A pesquisa, apresentada no Congresso do Colégio Americano de Cardiologia (link no primeiro parágrafo), analisou mais de 6.800 adultos e revelou que pessoas que consomem cerca de nove porções diárias de ultraprocessados têm um risco 67% maior de sofrer ataques cardíacos, AVC ou morrer por doenças cardiovasculares, em comparação com quem consome apenas uma porção por dia.
O risco cresce a cada porção
Um dos pontos mais preocupantes do estudo é que o perigo não aparece apenas em níveis extremos. Cada porção adicional diária de alimentos ultraprocessados foi associada a um aumento de mais de 5% no risco cardiovascular.
Ou seja, não é apenas “comer muito” que preocupa, o risco cresce de forma constante conforme o consumo aumenta.
Entre os alimentos analisados estão itens comuns do dia a dia, como salgadinhos, biscoitos, refrigerantes, refeições congeladas, carnes processadas e até alguns pães e cereais industrializados.
Não é só sobre calorias
Mesmo após considerar fatores como quantidade de calorias, qualidade geral da dieta e condições como obesidade, diabetes e hipertensão, o risco continuou praticamente o mesmo.
Isso sugere que o problema não está apenas no valor nutricional, mas também no próprio nível de processamento dos alimentos.
Pesquisas anteriores indicam que esses produtos podem contribuir para inflamação, alterações no metabolismo e acúmulo de gordura visceral, fatores diretamente ligados a doenças cardíacas.
O que fazer na prática
Especialistas recomendam atenção ao consumo e, principalmente, aos rótulos.
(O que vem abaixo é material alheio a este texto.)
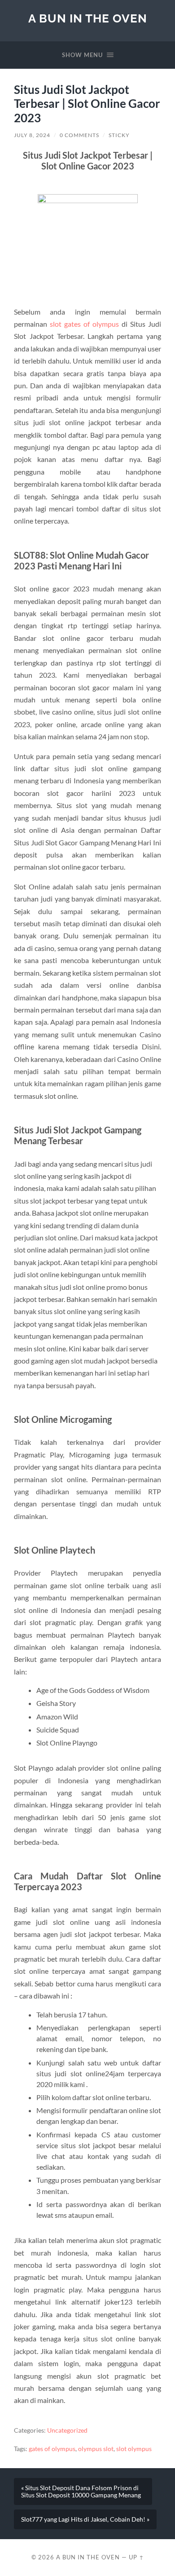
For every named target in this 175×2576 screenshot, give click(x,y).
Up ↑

Alimentos ultraprocessados costumam ter altos níveis de açúcar, sal e gordura, além de aditivos.
Substituir parte desses itens por alimentos minimamente processados, como frutas, grãos, legumes e nozes, já pode fazer diferença ao longo do tempo.
Não se trata só do que você come, mas o quanto e com que frequência. Mesmo pequenas mudanças no dia a dia podem reduzir riscos significativos para a saúde do coração.